There are three groups: BPD, OPD and NPD.
To test my first hypothesis I was planning on doing repeated measures ANOVA to see if change in PF was less for the BPD group than the other groups. This seems simple enough.
However, it is my second aim as to where I get lost.  I get stuck on how to test whether rates of recovery are less than rates of remission and compare the groups on this. I hypothesize that the BPD group will find it harder to achieve recovery than remission (i.e. the rates will be significantly different), while the NPD group will have similar recovery and remission rates, and the OPD will be somewhere in between. 
I have no idea how to achieve this without using a mixed models approach. Unfortunately I cannot go down that route because of reasons that are out of my control (and in my supervisors control) but none the less I cannot. I have to keep the analysis as simple as I can.
 A: I agree that the repeated measures ANOVA is appropriate for the first hypothesis.
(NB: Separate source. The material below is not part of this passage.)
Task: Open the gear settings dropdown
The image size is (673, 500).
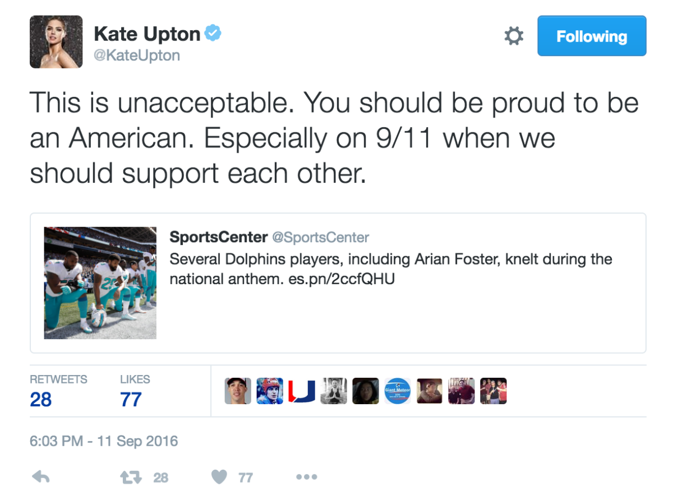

For the second hypothesis, I think it might be appropriate to view the outcomes as having binomial distributions, and that you are testing whether one proportion is greater than another. 
In one case you want to show equivalence.  So there you would specify a small delta and show that the difference in the proportions is less than delta.  This however would not address the ordering of the proportions by group.  So to deal with that another approach would be to fit a logistic regression or a loglinear model to show significant differences in proportion as a function of group (BPD vs OPD and NPG).  
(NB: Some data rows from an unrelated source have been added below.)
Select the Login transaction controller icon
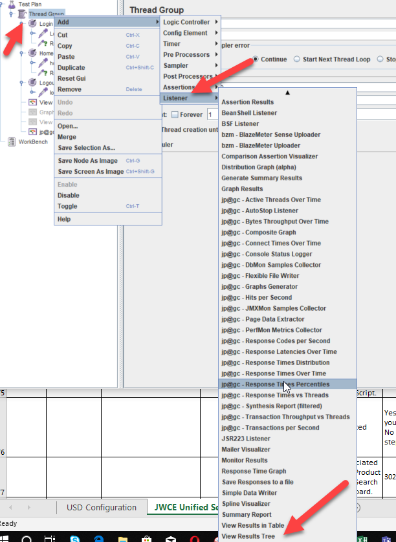This screenshot has width=396, height=542. pos(32,23)
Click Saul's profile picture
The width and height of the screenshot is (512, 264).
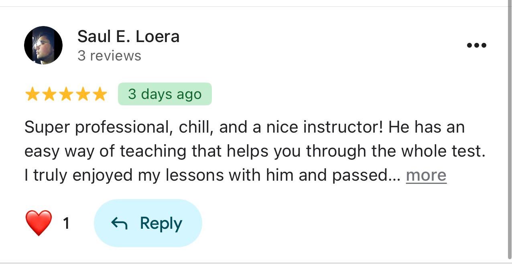(x=43, y=45)
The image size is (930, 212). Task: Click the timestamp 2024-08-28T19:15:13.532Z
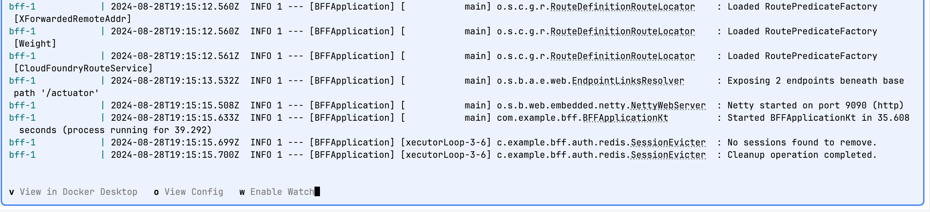coord(175,81)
I would think that regarding the ordering you could set this up as a 2x3 contingency table with the 2 outcomes (remission vs no remission) vs 3 groups BPD, OPD and NPD).  You can then apply the cochran-Armitage trend test.  I would pick the sample size to be at least large enough to have good power to show that the difference between the "equivalent" groups is less than the prespecified delta that you choose.
I hope that the contingency table approach is simple enough to be acceptable to your boss.  I can't think of anything simpler that would achieve your objectives.